Despicable not just in a big guy v. little guy sense, but in the way that it betrays any sort of fealty to the questions around authorship and textuality that are central to poetry itself, questions that were asked, as Frantzen asserts, by the maker of Beowulf… that were asked certainly by Koch in his poetry, and in less direct but equally compelling ways by O’Hara… and that now are being asked by Johnson. It places the entire game of poetry wholly within the sphere of business, copyright, and literary reputation.*
*The only part of the letter that gives me pause is the charge related to Koch’s character… it’s a serious thing to call someone a liar, of course. And here I must confess that I’ve not read the entire text of Johnson’s book, which after all has not yet been published. But then again, neither has Knopf or Koch’s literary estate. But let’s assume the worst: The very worst thing that Johnson asserts is that Koch lied about finding O’Hara’s poem in a stack of the latter’s papers, and that he, Koch, wrote the poem himself. Again, in the context of literary history in general and Johnson’s project in particular, this does not seem to me to be a terribly egregious act. And as literary history and Johnson’s work suggest, we are perhaps not meant to take this charge literally, but asked to imagine its implications for all of the questions outlined above.
In Jack Spicer‘s unfinished detective novel The Tower of Babel, he depicts the character Arthur Slingbot recording a broadcast for local public radio (the character was based on Kenneth Rexroth, who did record broadcasts for a program on KPFA). Slingbot says,
- The fact of the matter is — and it should have been apparent to anyone with half an ear for poetry years ago — that the Beowulf is a hoax, an enormous fake. It was mysteriously discovered in the Cottonian library in the late 18th century at just about the time Chatterton was discovering the Rowley poems and Macpherson was discovering Ossian. The anonymous gentleman who perpetrated this hoax was more ingenious and more learned than either of those two (although he had to fake a fire in the library to explain the condition of the manuscript) but anyone who bothers to examine the poetic contents of it — who is not a professor or an idiot — will recognize the pale Christianity and picturesque bedtime-story folktale that is typical of all antiquarian writing in the late 18th century.

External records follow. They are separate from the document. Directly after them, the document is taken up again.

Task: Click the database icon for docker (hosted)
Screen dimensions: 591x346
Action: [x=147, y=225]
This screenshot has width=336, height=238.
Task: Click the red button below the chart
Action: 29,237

The above passage seemed remarkable to me when I read it years ago, before I’d actually read Beowulf or any of the critical material surrounding it. Even then, I sensed that it revealed something central to Spicer’s own project, all joking aside. To discover, more recently, that Spicer himself was a serous medievalist, rigorously trained as a philologist, and worked with a scholar at Berkeley who directed him to look into the authorial issues in Beowulf first raised by Tolkien, sheds even more light on Spicer’s own ideas about translation and “dictation.” But all that, as I say, for another time.
For the time being, to say that Kent Johnson is the author of Beowulf is to say, following Borges, that we all are. It’s a thought experiment, a joke, something to get a chuckle out of as one’s reading Beowulf, or Shakespeare, or Rilke, or Frank O’Hara… but it’s one with a deadly serious punchline, and with profound implications for poetry and criticism and life. The ability to make the experiment should not be stifled.